• [ENTRIES SUPPLIED]
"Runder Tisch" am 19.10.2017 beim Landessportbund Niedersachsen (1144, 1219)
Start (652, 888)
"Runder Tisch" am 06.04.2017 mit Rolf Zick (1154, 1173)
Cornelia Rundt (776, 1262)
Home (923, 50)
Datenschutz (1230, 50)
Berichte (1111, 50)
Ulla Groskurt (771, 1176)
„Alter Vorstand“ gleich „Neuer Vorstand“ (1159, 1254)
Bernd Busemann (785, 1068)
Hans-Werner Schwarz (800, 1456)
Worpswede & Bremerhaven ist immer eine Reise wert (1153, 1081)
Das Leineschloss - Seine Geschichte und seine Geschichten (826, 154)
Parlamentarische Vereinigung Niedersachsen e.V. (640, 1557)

• [GOAL OF THE EXERCISE]
Read the data above and pull out each line that holds the string "Niedersachsen".

• [REPLY TO THE EXERCISE]
"Runder Tisch" am 19.10.2017 beim Landessportbund Niedersachsen (1144, 1219)
Parlamentarische Vereinigung Niedersachsen e.V. (640, 1557)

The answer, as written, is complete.